Problem statement - Put the lines of the material below, from the line that contains "1566x784 pixels. How" through the line that contains "click(38, 87)", both included, into a JSON list of strings with one string per line and blank lines omitted. Leave the pictures out.

Extracted data -
^^^^^^^^
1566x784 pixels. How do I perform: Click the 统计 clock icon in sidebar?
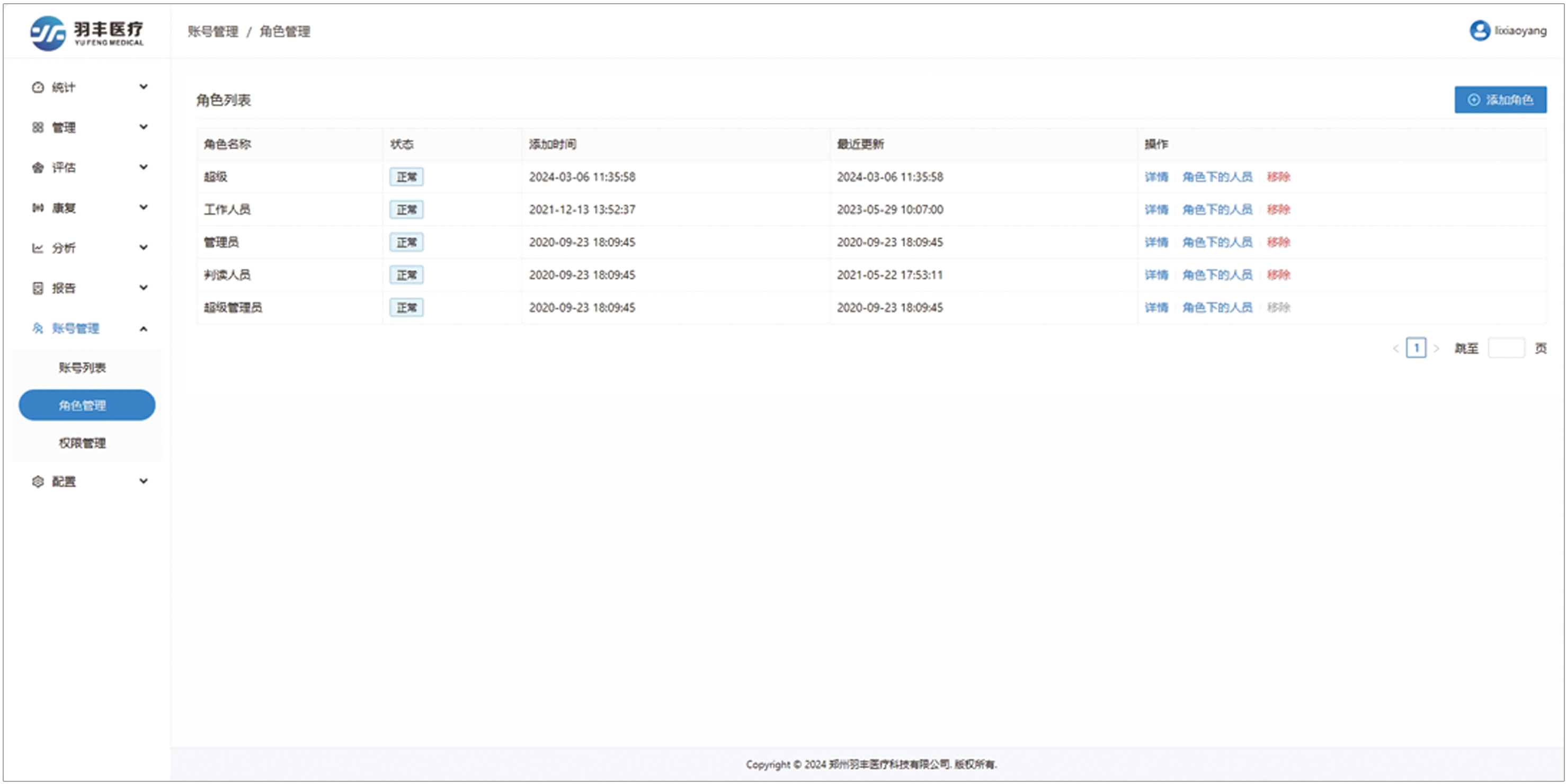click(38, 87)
^^^^^^^^
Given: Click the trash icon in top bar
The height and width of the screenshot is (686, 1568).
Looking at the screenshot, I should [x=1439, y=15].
^^^^^^^^
Reply -
[
  "1566x784 pixels. How do I perform: Click the 统计 clock icon in sidebar?",
  "click(38, 87)"
]